Pet-Friendly Flower Delivery Checklist

1. Remove True Lilies and Daylilies for Cat Homes

If the recipient has cats, do not send arrangements that include true lilies or daylilies. The FDA warns that all parts of these plants can be dangerous to cats, including petals, leaves, pollen, and vase water. Because substitutions can introduce a risky stem, write "no lilies or daylilies" clearly in the order notes.

2. Prefer Simple, Identifiable Stem Lists

Pet-friendly ordering is easier when the product page names the main flower and filler plants. Roses, Phalaenopsis orchids, and sunflowers each have ASPCA non-toxic listings for cats and dogs, but exact species, foliage, and add-ons still matter.

3. Treat Greenery as a Separate Safety Check

A bouquet can start with a lower-risk flower and still include foliage or filler that has not been verified. Before sending to a home with pets, ask the merchant or florist to identify every greenery item and decline any substitute that has not been approved.

4. Write Clear Checkout Notes

Use direct notes such as: "Recipient has cats and dogs. Please avoid true lilies, daylilies, unidentified greenery, and unapproved substitutions. If any listed stem is unavailable, contact me before replacing it." This does not guarantee compliance, but it gives the florist a specific constraint.

5. Plan the Arrival, Not Just the Purchase

Tell the recipient that the bouquet is pet-aware but should still be placed out of reach. Keep fallen petals, plastic packaging, ribbons, and vase water away from pets. If the pet chews the bouquet or drinks vase water, the recipient should contact a veterinarian or animal poison control service promptly.

Fast Checkout Template

Choose a simple product, confirm every listed stem, add pet-specific substitution notes, and send the recipient the product link so they know what should arrive.

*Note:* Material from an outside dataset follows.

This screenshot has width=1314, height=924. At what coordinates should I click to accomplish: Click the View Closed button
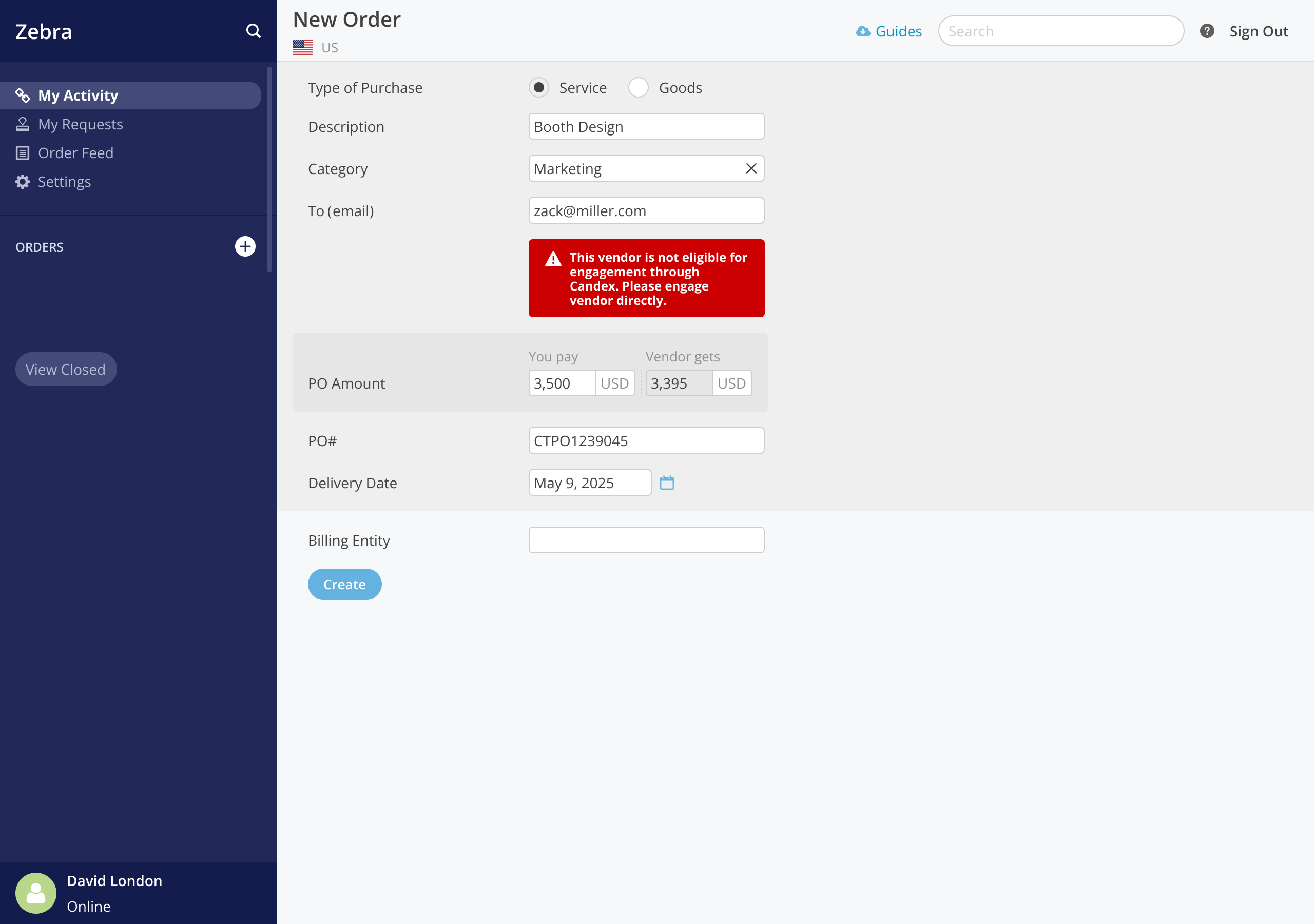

Before You Order, At Checkout, On Arrival

  • Before you order: identify cats, dogs, or other pets in the home; avoid true lilies for cat households; choose products with named flowers and named foliage.
  • At checkout: add explicit no-lily and no-unapproved-substitution notes; keep a copy of the product page and order confirmation.
  • On arrival: compare the bouquet with the expected stem list, remove packaging, keep vase water inaccessible, and place the arrangement where pets cannot reach it.